[Dataset entries]
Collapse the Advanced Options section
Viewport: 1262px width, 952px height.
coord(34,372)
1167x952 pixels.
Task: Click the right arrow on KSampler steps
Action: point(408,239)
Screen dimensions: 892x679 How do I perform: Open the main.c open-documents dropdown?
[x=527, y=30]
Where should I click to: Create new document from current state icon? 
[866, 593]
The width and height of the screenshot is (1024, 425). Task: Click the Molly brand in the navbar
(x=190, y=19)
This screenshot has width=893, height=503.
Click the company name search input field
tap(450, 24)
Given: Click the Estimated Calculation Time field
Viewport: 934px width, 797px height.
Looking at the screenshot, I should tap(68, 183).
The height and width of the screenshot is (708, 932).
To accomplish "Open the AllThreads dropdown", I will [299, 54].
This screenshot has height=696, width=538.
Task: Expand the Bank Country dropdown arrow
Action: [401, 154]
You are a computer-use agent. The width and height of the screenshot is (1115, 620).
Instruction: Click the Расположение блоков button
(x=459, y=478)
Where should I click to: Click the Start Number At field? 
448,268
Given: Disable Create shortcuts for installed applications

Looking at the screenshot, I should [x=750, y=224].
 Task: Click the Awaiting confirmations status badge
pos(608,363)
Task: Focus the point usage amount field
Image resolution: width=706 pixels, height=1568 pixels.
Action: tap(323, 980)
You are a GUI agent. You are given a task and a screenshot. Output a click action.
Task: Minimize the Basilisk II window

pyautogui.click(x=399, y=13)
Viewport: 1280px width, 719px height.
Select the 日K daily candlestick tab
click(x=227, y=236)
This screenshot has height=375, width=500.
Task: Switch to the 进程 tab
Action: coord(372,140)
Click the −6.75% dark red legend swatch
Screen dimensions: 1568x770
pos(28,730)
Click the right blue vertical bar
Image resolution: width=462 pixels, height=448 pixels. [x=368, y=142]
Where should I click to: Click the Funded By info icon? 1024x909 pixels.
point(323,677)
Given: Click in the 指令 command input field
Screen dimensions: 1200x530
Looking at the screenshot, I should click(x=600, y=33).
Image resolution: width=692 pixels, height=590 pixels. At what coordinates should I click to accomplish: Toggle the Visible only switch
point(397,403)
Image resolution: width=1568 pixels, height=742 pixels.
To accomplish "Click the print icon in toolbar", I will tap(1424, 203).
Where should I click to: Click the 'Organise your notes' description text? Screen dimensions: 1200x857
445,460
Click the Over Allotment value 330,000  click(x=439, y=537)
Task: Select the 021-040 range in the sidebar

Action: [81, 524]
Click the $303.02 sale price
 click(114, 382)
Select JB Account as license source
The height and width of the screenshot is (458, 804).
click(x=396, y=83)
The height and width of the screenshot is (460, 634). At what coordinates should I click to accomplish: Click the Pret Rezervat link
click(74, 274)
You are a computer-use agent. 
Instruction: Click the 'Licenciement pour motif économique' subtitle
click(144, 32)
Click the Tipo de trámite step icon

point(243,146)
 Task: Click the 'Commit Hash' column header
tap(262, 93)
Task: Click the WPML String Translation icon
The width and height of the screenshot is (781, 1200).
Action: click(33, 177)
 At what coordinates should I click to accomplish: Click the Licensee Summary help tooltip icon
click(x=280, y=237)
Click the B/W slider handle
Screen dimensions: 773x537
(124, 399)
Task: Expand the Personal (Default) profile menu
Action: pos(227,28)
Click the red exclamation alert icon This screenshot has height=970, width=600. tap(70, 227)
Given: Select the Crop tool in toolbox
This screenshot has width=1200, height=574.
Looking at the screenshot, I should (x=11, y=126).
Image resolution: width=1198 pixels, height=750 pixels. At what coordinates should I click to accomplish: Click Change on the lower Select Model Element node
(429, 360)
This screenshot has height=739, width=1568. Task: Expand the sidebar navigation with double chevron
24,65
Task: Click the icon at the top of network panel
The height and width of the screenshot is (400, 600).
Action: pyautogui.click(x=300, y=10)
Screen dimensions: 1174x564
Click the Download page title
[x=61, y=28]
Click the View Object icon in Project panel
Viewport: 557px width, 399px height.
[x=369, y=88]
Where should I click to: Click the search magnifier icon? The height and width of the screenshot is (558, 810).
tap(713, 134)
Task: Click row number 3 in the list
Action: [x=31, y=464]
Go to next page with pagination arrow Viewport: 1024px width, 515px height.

_Problem to solve_
Wherever the word "panel" appears in the records above, copy that line.

_Your response_
Task: Click the icon at the top of network panel
Click the View Object icon in Project panel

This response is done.